Wix: Evaluating AI Agent Performance: Skills vs Documentation for Developer Platforms

Overview

Wix Engineering undertook a rigorous evaluation project to address a critical question in the evolving landscape of AI-native developer experiences: whether purpose-built “skills” (condensed, curated guides for AI agents) actually outperform traditional documentation when AI agents interact with developer platforms. This case study represents a mature approach to LLMOps, focusing on systematic evaluation, measurement-driven decision-making, and the operational challenges of maintaining multiple information sources for AI consumption in production environments.

The context for this work is particularly relevant to LLMOps practitioners. As AI agents increasingly become the primary consumers of developer documentation, Wix observed a proliferation of independently-maintained “skills” across their organization—condensed guides teaching agents how to perform specific developer tasks on the Wix platform. These skills were derived from documentation but maintained separately, creating a parallel documentation layer that risked drift whenever underlying products, APIs, or scaffolds changed. The technical writing team at Wix, responsible for maintaining developer documentation for the Wix platform, recognized both a maintenance liability and an unexamined assumption: that skills inherently perform better than documentation for AI agents.

Experimental Design and Methodology

The evaluation methodology demonstrates production-grade LLMOps practices. Wix designed a quantitative evaluation across 250 runs covering two distinct task families: CLI extensions (building Wix CLI app extensions including dashboard pages, backend APIs, site widgets, event handlers, embedded scripts, modals, and plugins) and REST API scripting (querying products, creating content, managing contacts, and multi-step workflows). This task diversity is important because it tests different types of agent interactions—from code generation and project scaffolding to API orchestration and multi-step reasoning.

For each task, Wix ran sandboxed AI agents under three experimental conditions, with each condition executed three times per task to account for inherent variance in LLM outputs. The baseline condition gave agents access to Wix’s documentation portal via an llms.txt service through web-fetch, representing the standard way agents might discover and consume documentation. The optimized condition used the same documentation but with targeted improvements identified through analysis of agent failures—surgical changes like adding missing method calls to API code samples, fixing field name inconsistencies, and adding dependency installation steps that agents frequently missed. Wix built infrastructure to substitute these improved docs when agents requested them via web-fetch, demonstrating sophisticated testing infrastructure. The curated content condition restricted agents to either skills or the Wix MCP (Model Context Protocol implementation) with its packaged skills.
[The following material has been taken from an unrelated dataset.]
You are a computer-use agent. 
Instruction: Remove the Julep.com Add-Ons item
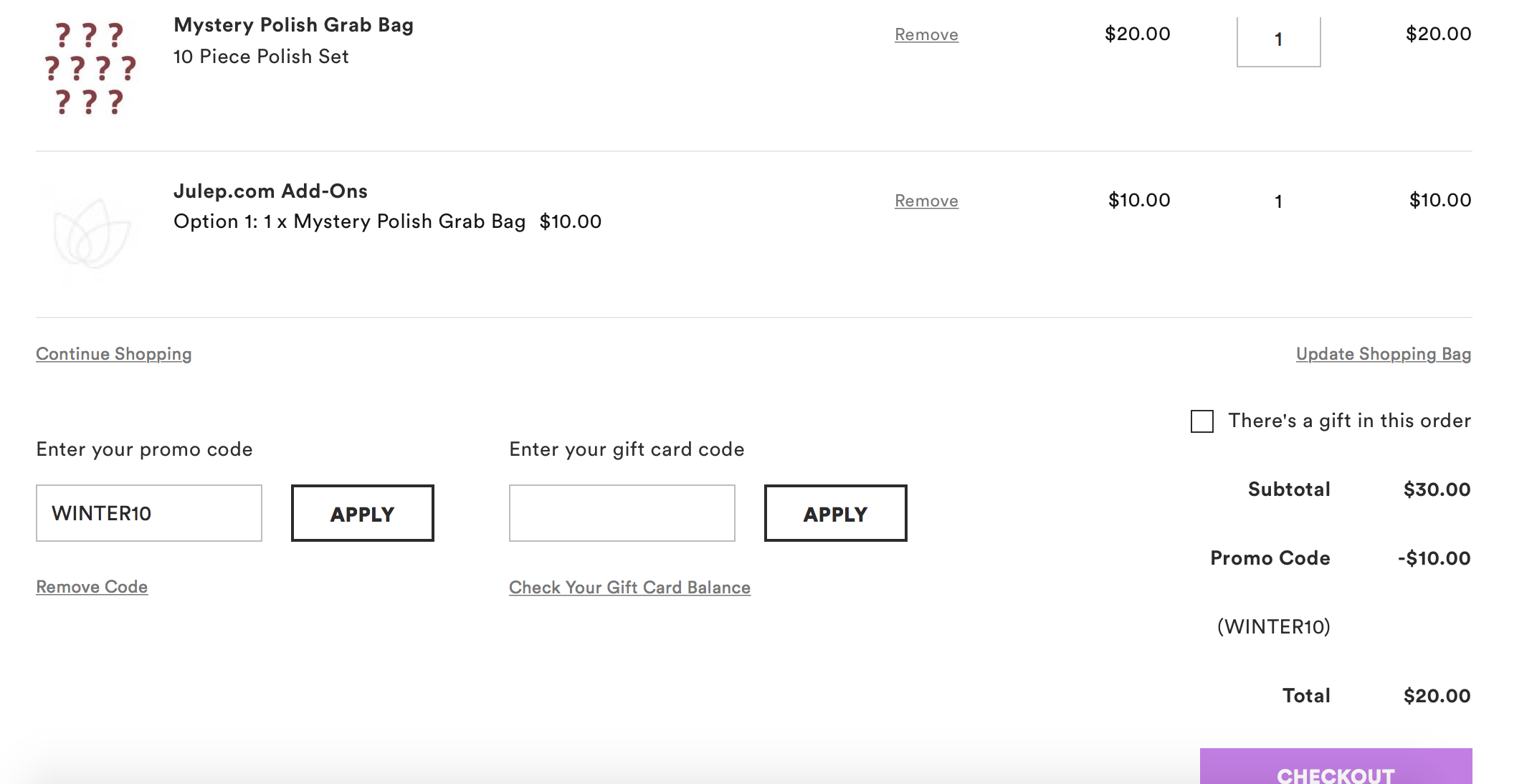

The evaluation framework itself reflects mature LLMOps thinking. After each agent completed its development work, Wix employed a self-evaluation approach where the agent assessed its own work: Did it complete the task? If not, why? What issues with the product and documentation caused problems? This qualitative feedback was supplemented with deterministic quantitative metrics including token count, turn count (number of back-and-forth interactions), and wall-clock time. This multi-dimensional evaluation captures both effectiveness (task completion) and efficiency (resource consumption and latency), which are critical operational concerns in production LLM systems.

Key Findings and LLMOps Implications

The first major finding validates the importance of documentation optimization for AI consumption. For CLI tasks, documentation optimization alone improved task completion from 67% to 87%—a 20 percentage point improvement—while simultaneously reducing average token usage by 35% and wall-clock time by 9%. This represents a high-ROI intervention available to platform documentation teams and challenges the assumption that entirely new artifacts (skills) are necessary. The optimizations were relatively straightforward: ensuring navigable structure, maintaining consistent field names, and providing explicit dependency requirements. From an LLMOps perspective, this suggests that investing in agent-optimized documentation provides substantial returns before considering more complex solutions.

The second finding reveals critical production concerns about skills maintenance. Docs-optimized runs achieved 85% completion versus 78% for skills-only runs while using 10% fewer tokens, running 8% faster, and requiring 14% fewer turns. This counterintuitive result—that curated, condensed skills underperformed—stems from small mistakes that completely erode efficiency advantages. Wix identified several error patterns with significant operational implications:

Misalignment with project scaffolding proved particularly costly. In one case, a skill instructed agents to build a widget using a popular React-based library, but the CLI project scaffolding configured the project to use a proprietary Wix solution. The agent following the skill built the React version, encountered the mismatch, and rebuilt from scratch, burning 94% more tokens than the docs-optimized approach. This illustrates a key LLMOps challenge: skills must remain synchronized not just with API documentation but with the entire development environment, including tooling, scaffolding, and project templates.

Errors in code snippets created cascading failures. One skill contained code snippets missing an export declaration, causing build failures. The agent tried multiple export patterns until finding one that worked, resulting in 39% more token usage compared to docs-based runs. This highlights the brittleness of curated content—a single mistake can trigger expensive trial-and-error loops.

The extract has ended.